Carbohydrate Content in the GDM Diet: Two Views: View 2: Low-Carbohydrate Diets Should Remain the Initial Therapy for Gestational Diabetes

Abstract

IN BRIEF The appropriate dietary intervention for gestational diabetes mellitus (GDM) is not clear. Traditionally, a low-carbohydrate diet has been prescribed. Recently, there has been a movement to prescribe a diet higher in nutrient-dense carbohydrate as the initial treatment for GDM. At this time, there is insufficient outcome data to support this type of diet.

Gestational diabetes mellitus (GDM) is a common disorder of pregnancy. Approximately 6–7% of all pregnancies are affected by diabetes, of which 90% are considered GDM (1). The number of women affected by GDM is expected to increase as more obese and morbidly obese women achieve pregnancy. In addition, if the criteria proposed by the International Association of Diabetes and Pregnancy Study Groups are adopted by the American College of Obstetrics and Gynecology (ACOG), there will be a surge in the number of women diagnosed with this disorder in the United States (1,2).

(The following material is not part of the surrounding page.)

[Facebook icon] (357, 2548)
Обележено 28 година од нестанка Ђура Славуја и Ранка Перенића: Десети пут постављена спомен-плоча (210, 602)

The risks of GDM are well defined. It is associated with both antenatal and neonatal risks for the offspring, as well as possible lifelong health concerns. The most common obstetrical risks include hypertensive disorders of pregnancy, dystocia, cesarean delivery, and pelvic trauma. The fetal and neonatal risks include macrosomia, birth trauma, hypoglycemia, metabolic disorders, hyperbilirubinemia from polycythemia, and intracardiac septal hypertrophy. Long-term maternal concerns include increased risks of type 2 diabetes and cardiovascular disease. The risks to offspring of mothers with diabetes include childhood and adult obesity, type 2 diabetes, and hypercholesterolemia. All of these risks appear to be directly or indirectly related to glucose metabolism during pregnancy.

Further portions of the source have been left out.